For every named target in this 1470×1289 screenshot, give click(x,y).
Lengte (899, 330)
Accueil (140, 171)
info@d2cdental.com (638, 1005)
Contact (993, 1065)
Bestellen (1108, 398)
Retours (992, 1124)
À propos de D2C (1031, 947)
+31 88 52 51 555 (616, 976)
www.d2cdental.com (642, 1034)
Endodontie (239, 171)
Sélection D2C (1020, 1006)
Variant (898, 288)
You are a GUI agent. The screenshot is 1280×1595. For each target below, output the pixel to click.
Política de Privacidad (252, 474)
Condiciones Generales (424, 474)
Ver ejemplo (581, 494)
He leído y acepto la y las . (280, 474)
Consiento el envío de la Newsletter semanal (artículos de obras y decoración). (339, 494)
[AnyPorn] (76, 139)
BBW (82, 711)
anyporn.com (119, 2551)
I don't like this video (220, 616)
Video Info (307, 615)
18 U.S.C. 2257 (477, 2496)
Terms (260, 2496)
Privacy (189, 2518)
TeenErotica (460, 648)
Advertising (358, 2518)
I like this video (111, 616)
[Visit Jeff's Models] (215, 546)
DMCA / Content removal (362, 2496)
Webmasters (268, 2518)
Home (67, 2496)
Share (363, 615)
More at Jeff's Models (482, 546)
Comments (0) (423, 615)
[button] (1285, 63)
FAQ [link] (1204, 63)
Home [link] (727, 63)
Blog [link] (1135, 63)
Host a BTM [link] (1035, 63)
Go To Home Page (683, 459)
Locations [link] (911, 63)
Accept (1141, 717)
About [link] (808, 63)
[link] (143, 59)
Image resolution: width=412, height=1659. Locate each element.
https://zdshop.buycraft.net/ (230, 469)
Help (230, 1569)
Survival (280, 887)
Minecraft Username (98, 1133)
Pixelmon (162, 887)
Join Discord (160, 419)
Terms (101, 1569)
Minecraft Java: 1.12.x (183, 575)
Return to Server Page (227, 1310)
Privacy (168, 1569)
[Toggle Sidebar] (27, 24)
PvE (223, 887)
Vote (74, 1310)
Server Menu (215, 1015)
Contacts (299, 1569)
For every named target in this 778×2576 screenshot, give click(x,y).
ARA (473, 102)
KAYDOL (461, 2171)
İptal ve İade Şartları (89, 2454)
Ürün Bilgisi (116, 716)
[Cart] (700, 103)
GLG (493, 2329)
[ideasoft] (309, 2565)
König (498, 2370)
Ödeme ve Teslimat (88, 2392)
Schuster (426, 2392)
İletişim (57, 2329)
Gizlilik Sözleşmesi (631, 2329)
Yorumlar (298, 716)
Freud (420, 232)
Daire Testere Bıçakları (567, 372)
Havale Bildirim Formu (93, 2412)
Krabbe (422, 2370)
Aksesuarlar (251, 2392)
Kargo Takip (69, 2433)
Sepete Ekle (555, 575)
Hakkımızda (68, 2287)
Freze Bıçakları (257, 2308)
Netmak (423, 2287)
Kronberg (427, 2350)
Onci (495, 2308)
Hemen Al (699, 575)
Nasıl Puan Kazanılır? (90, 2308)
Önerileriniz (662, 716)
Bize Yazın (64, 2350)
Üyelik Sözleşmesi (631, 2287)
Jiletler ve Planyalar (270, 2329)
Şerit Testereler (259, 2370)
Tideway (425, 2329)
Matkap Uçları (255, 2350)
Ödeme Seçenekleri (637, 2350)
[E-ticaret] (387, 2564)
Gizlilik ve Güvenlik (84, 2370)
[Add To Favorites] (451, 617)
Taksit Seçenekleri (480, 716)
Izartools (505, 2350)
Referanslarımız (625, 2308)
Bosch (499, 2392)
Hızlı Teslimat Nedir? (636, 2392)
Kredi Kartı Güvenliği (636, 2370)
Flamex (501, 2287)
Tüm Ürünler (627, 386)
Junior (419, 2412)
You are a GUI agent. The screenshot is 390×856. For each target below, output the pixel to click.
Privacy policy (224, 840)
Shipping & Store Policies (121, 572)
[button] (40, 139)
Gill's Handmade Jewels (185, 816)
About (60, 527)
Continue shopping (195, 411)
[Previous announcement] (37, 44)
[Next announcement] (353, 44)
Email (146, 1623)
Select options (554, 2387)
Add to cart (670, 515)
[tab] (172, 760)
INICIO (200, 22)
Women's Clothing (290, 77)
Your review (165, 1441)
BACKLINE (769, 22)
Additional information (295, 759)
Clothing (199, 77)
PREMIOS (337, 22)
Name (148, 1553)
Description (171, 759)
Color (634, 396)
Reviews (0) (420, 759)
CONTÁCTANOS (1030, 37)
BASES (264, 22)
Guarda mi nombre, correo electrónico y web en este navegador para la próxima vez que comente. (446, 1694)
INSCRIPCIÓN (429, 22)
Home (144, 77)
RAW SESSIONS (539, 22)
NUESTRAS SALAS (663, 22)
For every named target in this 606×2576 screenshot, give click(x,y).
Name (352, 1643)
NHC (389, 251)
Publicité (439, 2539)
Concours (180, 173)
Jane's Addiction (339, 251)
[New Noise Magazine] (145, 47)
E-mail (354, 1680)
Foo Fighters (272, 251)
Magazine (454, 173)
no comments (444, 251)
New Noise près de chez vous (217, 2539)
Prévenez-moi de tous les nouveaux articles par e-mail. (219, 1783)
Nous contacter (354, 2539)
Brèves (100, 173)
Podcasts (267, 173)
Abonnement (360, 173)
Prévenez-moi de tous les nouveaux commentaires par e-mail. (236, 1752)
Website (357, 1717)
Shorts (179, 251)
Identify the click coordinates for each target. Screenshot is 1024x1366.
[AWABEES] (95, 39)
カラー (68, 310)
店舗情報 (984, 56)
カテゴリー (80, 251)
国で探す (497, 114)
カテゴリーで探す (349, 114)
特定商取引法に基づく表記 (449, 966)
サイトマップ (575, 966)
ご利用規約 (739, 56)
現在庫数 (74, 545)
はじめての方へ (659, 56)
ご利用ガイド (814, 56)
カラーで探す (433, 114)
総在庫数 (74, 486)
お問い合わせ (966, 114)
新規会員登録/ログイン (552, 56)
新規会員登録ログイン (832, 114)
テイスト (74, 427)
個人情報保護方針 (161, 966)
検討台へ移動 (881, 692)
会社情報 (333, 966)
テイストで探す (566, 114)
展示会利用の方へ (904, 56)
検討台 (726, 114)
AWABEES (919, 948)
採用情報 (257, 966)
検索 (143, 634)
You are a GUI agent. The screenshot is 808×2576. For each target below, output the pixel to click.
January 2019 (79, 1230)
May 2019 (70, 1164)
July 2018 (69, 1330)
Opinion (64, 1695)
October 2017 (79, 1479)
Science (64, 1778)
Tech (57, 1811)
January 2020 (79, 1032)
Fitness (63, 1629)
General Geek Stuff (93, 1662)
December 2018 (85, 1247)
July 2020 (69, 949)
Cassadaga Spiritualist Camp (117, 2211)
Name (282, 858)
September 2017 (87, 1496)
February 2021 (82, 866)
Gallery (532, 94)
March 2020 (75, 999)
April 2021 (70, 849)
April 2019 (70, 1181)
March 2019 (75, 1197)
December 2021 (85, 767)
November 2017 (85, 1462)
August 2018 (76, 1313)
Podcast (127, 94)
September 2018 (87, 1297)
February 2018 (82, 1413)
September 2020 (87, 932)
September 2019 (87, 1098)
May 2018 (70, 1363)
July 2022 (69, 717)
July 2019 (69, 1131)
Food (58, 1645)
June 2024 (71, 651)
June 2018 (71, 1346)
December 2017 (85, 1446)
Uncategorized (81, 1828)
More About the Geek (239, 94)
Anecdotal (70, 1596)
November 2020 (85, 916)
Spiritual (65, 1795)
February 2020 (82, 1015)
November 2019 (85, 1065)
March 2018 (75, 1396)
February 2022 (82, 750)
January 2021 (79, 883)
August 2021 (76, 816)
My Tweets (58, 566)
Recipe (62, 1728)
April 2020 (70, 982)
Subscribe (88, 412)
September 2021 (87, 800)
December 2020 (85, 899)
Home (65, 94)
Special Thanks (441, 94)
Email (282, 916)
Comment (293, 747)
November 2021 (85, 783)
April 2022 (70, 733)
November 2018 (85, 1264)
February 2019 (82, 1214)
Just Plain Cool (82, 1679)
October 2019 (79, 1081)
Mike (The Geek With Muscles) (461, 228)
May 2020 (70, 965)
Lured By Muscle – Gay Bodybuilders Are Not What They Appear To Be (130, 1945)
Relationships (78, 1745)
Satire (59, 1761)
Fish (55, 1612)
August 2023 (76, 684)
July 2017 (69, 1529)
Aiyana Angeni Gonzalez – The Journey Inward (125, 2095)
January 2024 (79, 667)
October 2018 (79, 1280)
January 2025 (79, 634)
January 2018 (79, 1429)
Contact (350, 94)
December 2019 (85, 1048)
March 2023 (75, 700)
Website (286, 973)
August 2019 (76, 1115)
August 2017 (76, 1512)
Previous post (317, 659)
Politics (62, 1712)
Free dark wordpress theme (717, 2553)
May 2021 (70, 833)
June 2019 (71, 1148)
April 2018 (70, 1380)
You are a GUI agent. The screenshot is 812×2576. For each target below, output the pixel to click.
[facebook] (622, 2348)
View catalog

**********

Output the material above exactly, but only from the line that carries "Endodontie (239, 171)" through the line that carries "Contacts (299, 1569)".

Solution:
Endodontie (239, 171)
Sélection D2C (1020, 1006)
Variant (898, 288)
You are a GUI agent. The screenshot is 1280×1595. For each target below, output the pixel to click.
Política de Privacidad (252, 474)
Condiciones Generales (424, 474)
Ver ejemplo (581, 494)
He leído y acepto la y las . (280, 474)
Consiento el envío de la Newsletter semanal (artículos de obras y decoración). (339, 494)
[AnyPorn] (76, 139)
BBW (82, 711)
anyporn.com (119, 2551)
I don't like this video (220, 616)
Video Info (307, 615)
18 U.S.C. 2257 (477, 2496)
Terms (260, 2496)
Privacy (189, 2518)
TeenErotica (460, 648)
Advertising (358, 2518)
I like this video (111, 616)
[Visit Jeff's Models] (215, 546)
DMCA / Content removal (362, 2496)
Webmasters (268, 2518)
Home (67, 2496)
Share (363, 615)
More at Jeff's Models (482, 546)
Comments (0) (423, 615)
[button] (1285, 63)
FAQ [link] (1204, 63)
Home [link] (727, 63)
Blog [link] (1135, 63)
Host a BTM [link] (1035, 63)
Go To Home Page (683, 459)
Locations [link] (911, 63)
Accept (1141, 717)
About [link] (808, 63)
[link] (143, 59)
Image resolution: width=412, height=1659. Locate each element.
https://zdshop.buycraft.net/ (230, 469)
Help (230, 1569)
Survival (280, 887)
Minecraft Username (98, 1133)
Pixelmon (162, 887)
Join Discord (160, 419)
Terms (101, 1569)
Minecraft Java: 1.12.x (183, 575)
Return to Server Page (227, 1310)
Privacy (168, 1569)
[Toggle Sidebar] (27, 24)
PvE (223, 887)
Vote (74, 1310)
Server Menu (215, 1015)
Contacts (299, 1569)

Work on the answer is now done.